Company X was invariably a publicly-traded company, and Industry Y was invariably populated by publicly-traded companies. When word leaks out that the New York state attorney general is “investigating” Company X, with vague (always vague) hints at massive exposure to fines and penalties (and of course defense costs), what happens to Company X’s stock? Right: It drops by 15%, or however much. And then what happens? Company X gets served a complaint filed by Major Securities Class Action Litigation Firm, asserting all manner of Rule 10b-5 violations for failure to disclose that Company X was engaging in Behaviors A, B, and C, thereby failing to make a material disclosure necessary to make the other disclosures made not misleading under the circumstances.

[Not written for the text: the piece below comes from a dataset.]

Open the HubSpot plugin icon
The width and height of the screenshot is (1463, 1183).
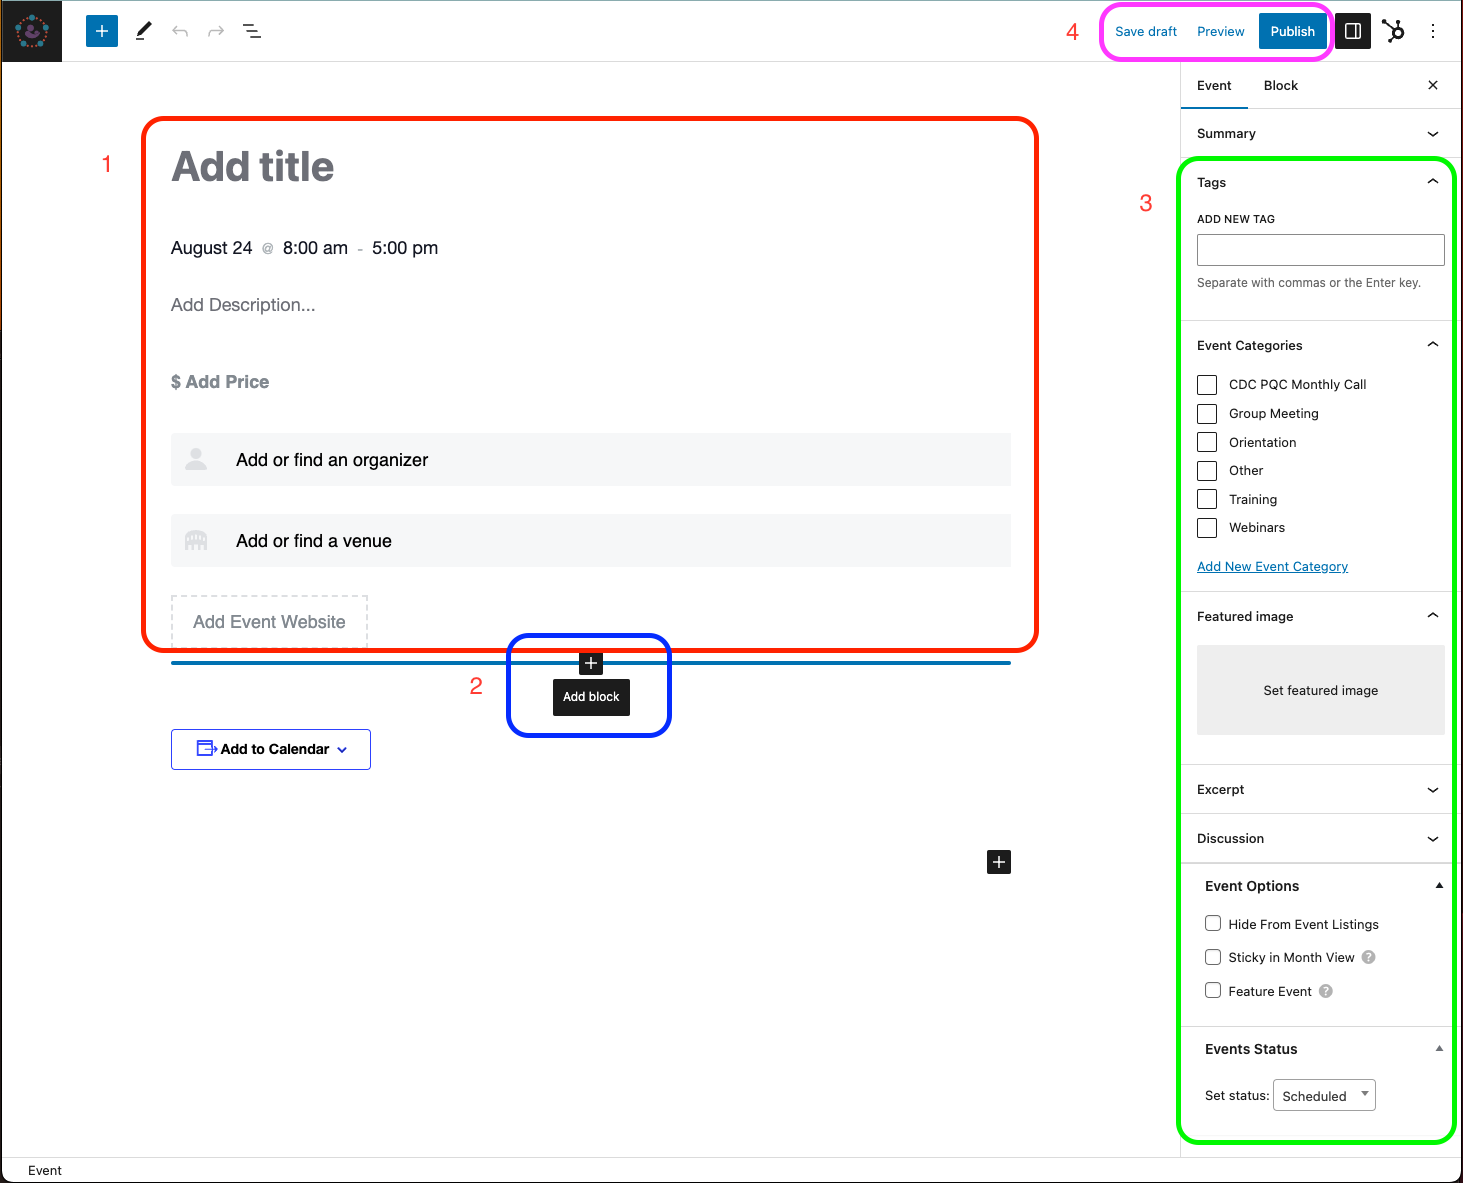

What are Company X’s options at that point? They’ve now got bet-the-company choices to make. Even if they’re really comfortable that they did nothing illegal and can beat any proceeding actually brought by Lothario’s office, the illegality of the undisclosed behavior is not an element of a Rule 10b-5 action, and a judgment entered in that action can easily drive them to a choice between bankruptcy or forced sale. They have to settle that class-action suit. So they settle. By the time the expenses of the suit are paid out of the recovery, each shareholder gets $0.28539 or some other piffling amount per share. The law firm, however, is awarded several million in fees. Company X is now out from under the securities litigation. And a couple of months later, Lothario’s office quietly lets it be known that there doesn’t appear to be any basis for further proceedings, and Company X’s stock goes back up. Everyone’s happy at that point, right?
Well of course they are, because the partners at Major Securities Class Action Litigation Firm, several of whom just happen to be major campaign contributors to Lothario, can now count their money, and begin writing checks to the campaign coffers of . . . wait for it! Attorney General Lothario.
So while interesting in its own way, that WaPo article stops well short of asking all the questions that need to be asked and answered. If in politics the ultimate question is always cui bono? then until we know who is feeding at the Clinton foundation’s trough we do not know to what extent this trail of foreign money does or does not taint the woman who wants to be our next president. We do not know to what extent the political operations and operatives of the would-be president are effectively on the payroll of some very, very unsavory foreign governments.